======== Document segment ========

Community Blog Managed Service Network: Evolution of Application Architecture in Cloud-Native Era

Managed Service Network: Evolution of Application Architecture in Cloud-Native Era

This article introduces the service mesh architecture and discusses its six key advantages for application development in the cloud-native era.

By Xining Wang

The content of this article is based on the author's speech at the 2022 Cloud-native Industry Conference.


Let's review the evolution of the application service architecture. Judging from the processing methods of service callers and providers, we can divide it into three stages.


The first phase is centralized load balancing, which means that the service caller is routed to the corresponding service provider through an external load balancing. The advantages are obvious. It has no intrusion into the application itself. It can support multi-language and multi-framework for developing and implementing the application itself. Load balancing also has unified and centralized management and is simple to deploy. However, because it is centralized, it has limited scalability. Furthermore, the service governance capability of this centralized load balancing is relatively weak.

The second phase is the distributed governance of microservices, that is, the built-in governance capabilities of service callers are integrated into applications in the form of SDK libraries. The advantages are good overall scalability and strong service governance capabilities. At the same time, its disadvantages include intrusion on the application itself, difficulty in supporting multiple languages due to SDK dependence, and complexity brought by distributed management and deployment.

The third phase is the current service mesh technology. By using Sidecar, the service governance capabilities can be decoupled from the application itself. Multiple programming languages can also be supported. At the same time, these Sidecar capabilities do not need to rely on a specific technical framework. These Sidecar proxies form a mesh data plane through which traffic between all services is processed and observed. Control manages these Sidecar agents in a unified manner, but it brings a certain amount of complexity.

The following figure shows the architecture of the service mesh. As mentioned earlier, under the service mesh technology, each application service instance will be accompanied by a Sidecar proxy. The service code is not aware of the existence of Sidecar. This Sidecar agent is responsible for intercepting the traffic of applications and provides three major functions: traffic governance, security, and observability.


In the cloud-native application model, an application may contain several services, each of which is composed of several instances. Therefore, the Sidecar proxies of hundreds of applications form a data plane, which is the data plane layer in the diagram.

Managing these Sidecar agents in a unified way is a key problem to be solved in the control plane part of the service mesh. The control plane can be thought of the "brain" of the service mesh. It is responsible for issuing configurations for the Sidecar agent of the data plane and managing how the components of the data plane execute. It also provides a unified API for mesh users to easily manipulate mesh management capabilities.

Generally speaking, after enabling service mesh, developers, operations personnel and the SRE team will solve application service management problems in a unified and declarative way.

Cloud-Native Application Infrastructure under Service Mesh

As a fundamental core technology used to manage application service communication, service mesh brings safe, reliable, fast, application-aware traffic routing, security, and observability for calls between application services.

As shown in the image below, the cloud-native application infrastructure with service mesh brings important advantages, which are divided into six aspects.

========

Tasks for this exercise:
A: Name the stages into which the service mesh article divides the evolution of the application service architecture.
B: In the service mesh article, rewrite the passage starting at "The third phase" and ending at "amount of complexity.", with "Sidecar proxies" changed to "Sidecar containers".

======== Data shown ========

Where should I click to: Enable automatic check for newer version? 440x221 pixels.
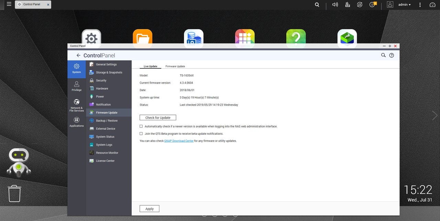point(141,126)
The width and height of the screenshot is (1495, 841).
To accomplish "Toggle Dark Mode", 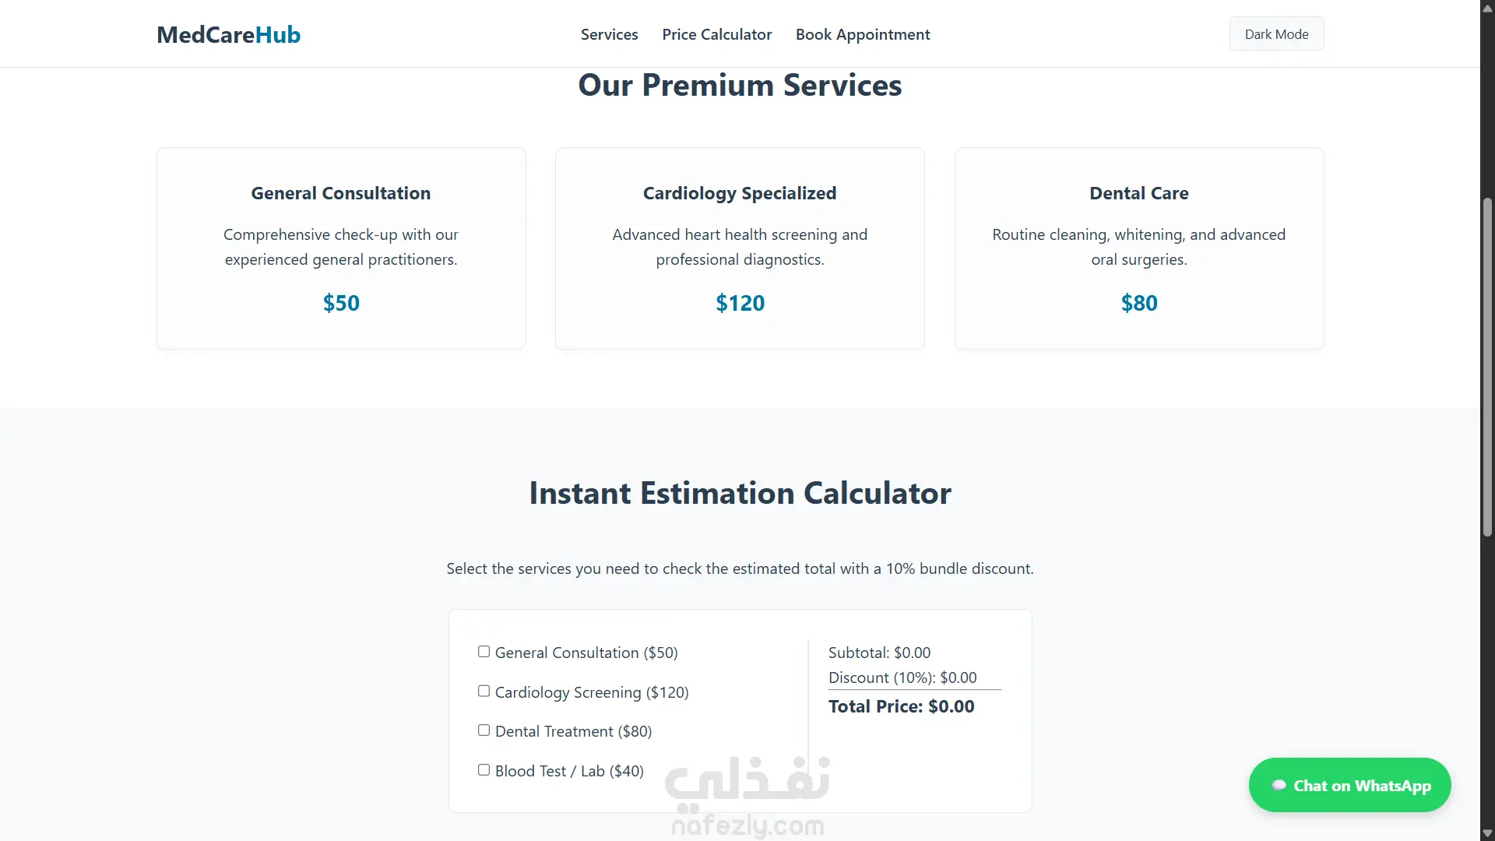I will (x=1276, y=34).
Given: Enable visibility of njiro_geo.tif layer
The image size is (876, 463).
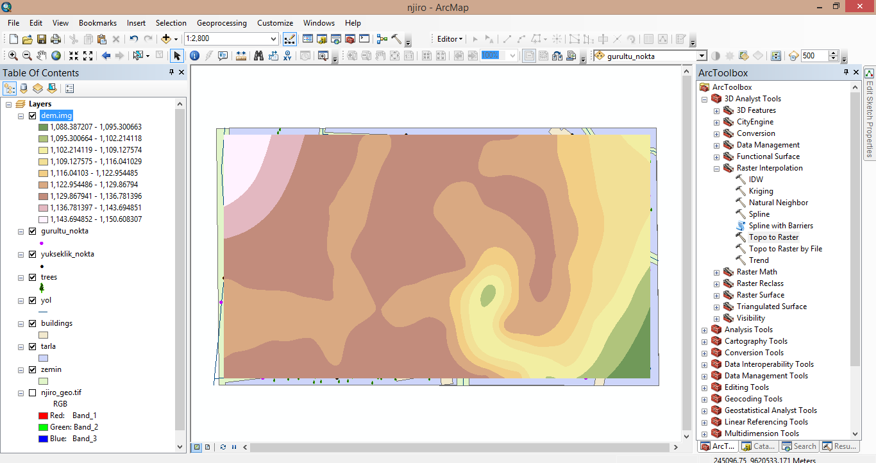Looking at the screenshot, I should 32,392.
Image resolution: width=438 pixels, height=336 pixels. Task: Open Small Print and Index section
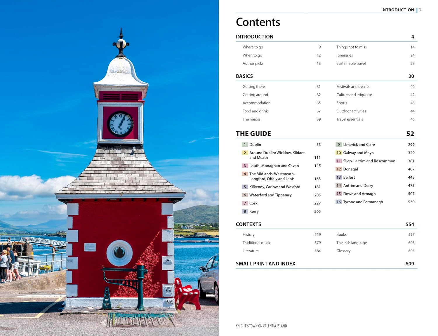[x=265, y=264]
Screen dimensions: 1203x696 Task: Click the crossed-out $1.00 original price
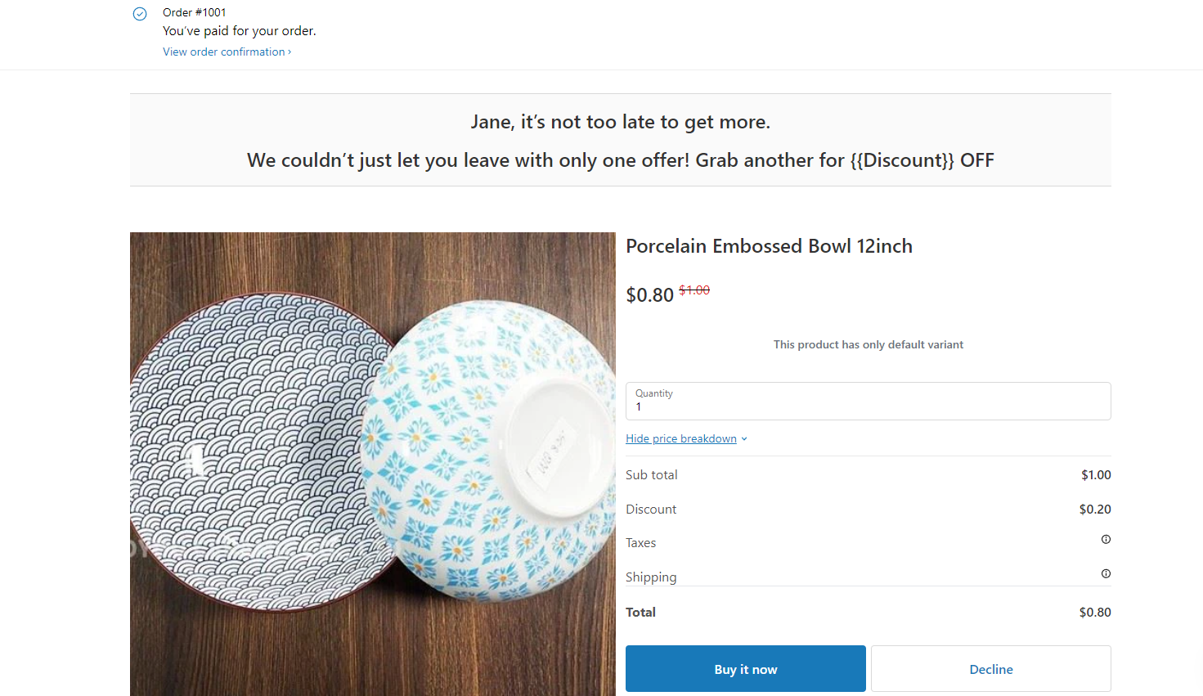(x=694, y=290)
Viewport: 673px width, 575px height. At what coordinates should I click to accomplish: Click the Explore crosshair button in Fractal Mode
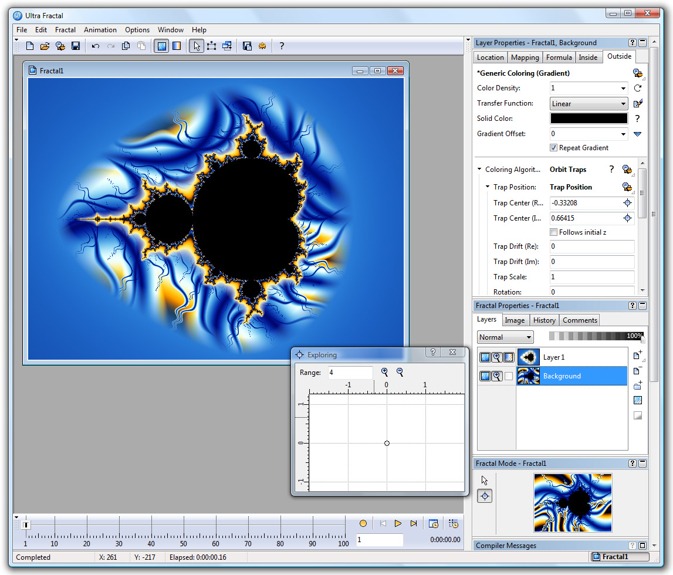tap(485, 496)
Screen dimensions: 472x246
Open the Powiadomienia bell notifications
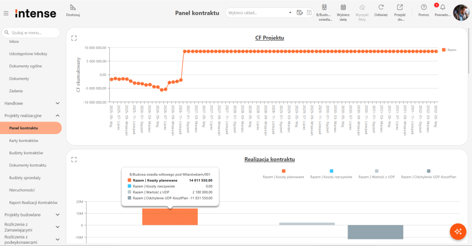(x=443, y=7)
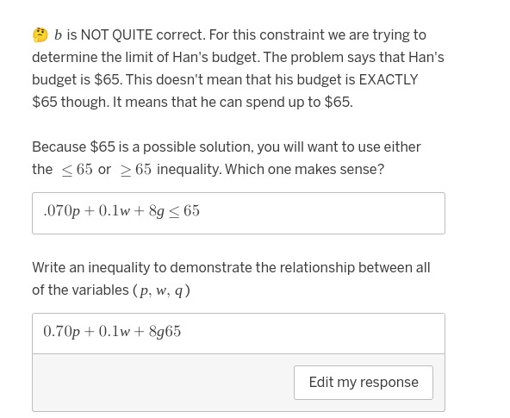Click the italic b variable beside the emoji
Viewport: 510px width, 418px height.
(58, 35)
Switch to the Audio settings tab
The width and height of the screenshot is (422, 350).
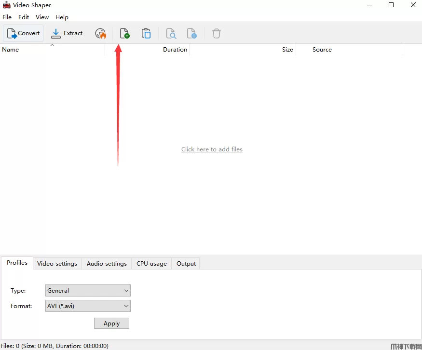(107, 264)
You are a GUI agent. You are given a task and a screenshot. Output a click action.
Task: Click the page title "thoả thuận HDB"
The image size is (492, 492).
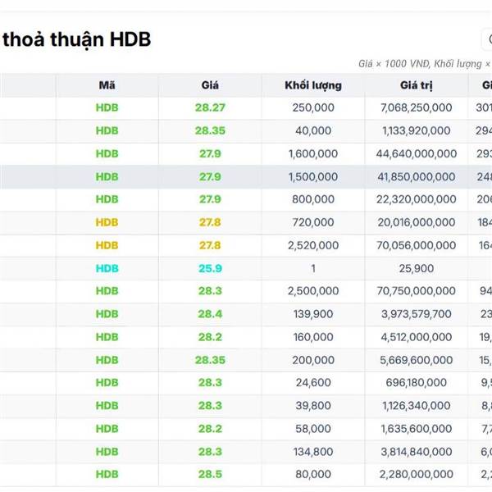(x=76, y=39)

========
======== Data shown ========

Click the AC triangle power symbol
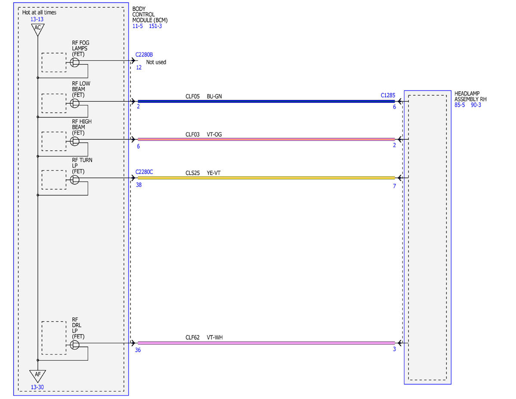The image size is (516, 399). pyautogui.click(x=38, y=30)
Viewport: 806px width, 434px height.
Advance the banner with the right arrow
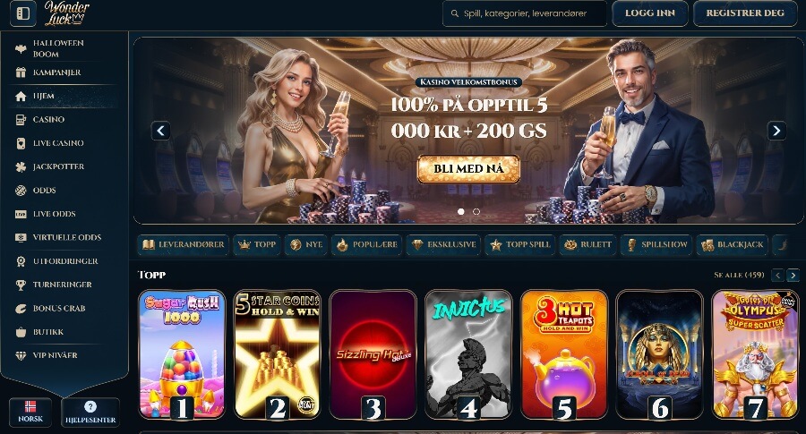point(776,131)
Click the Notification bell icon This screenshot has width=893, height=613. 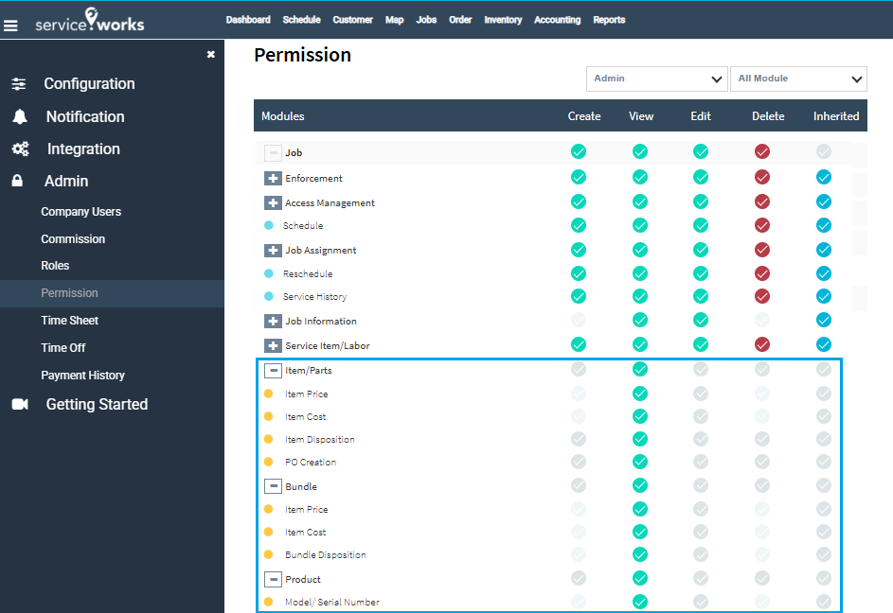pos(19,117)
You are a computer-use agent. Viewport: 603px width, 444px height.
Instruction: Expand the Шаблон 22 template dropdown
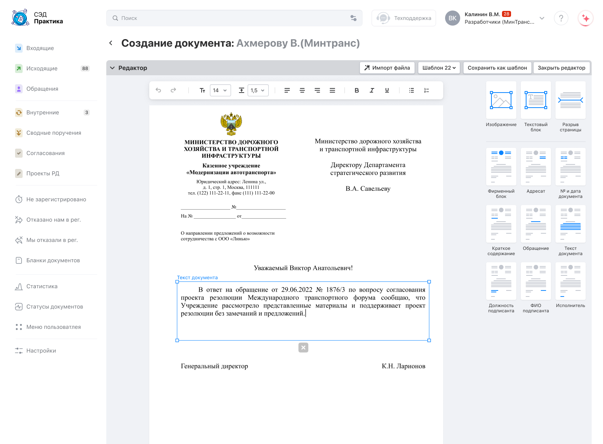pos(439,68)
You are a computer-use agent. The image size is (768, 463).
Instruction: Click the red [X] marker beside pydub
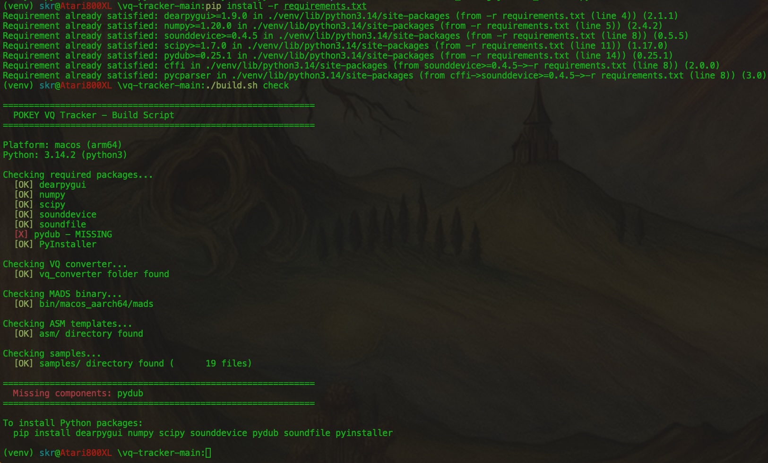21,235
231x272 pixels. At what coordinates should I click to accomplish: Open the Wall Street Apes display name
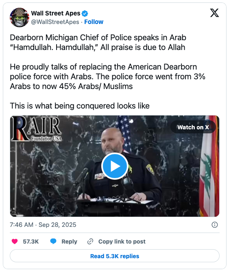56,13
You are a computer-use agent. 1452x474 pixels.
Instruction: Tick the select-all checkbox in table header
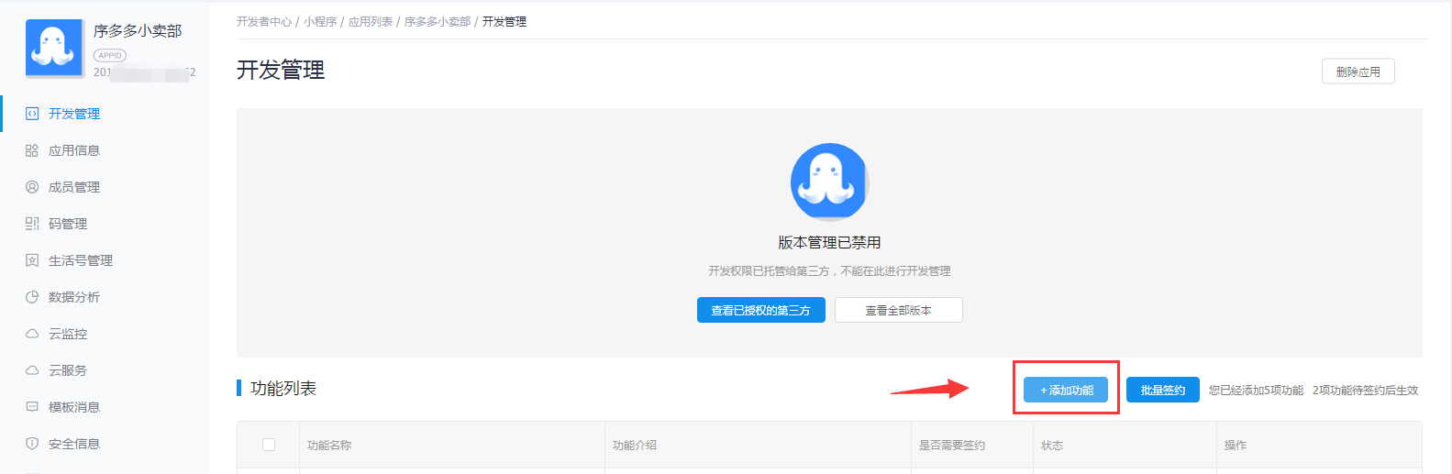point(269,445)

========

Activity answers:
A:
- Centralized load balancing
- Distributed governance of microservices
- Service mesh technology

B:
The third phase is the current service mesh technology. By using Sidecar, the service governance capabilities can be decoupled from the application itself. Multiple programming languages can also be supported. At the same time, these Sidecar capabilities do not need to rely on a specific technical framework. These Sidecar containers form a mesh data plane through which traffic between all services is processed and observed. Control manages these Sidecar agents in a unified manner, but it brings a certain amount of complexity.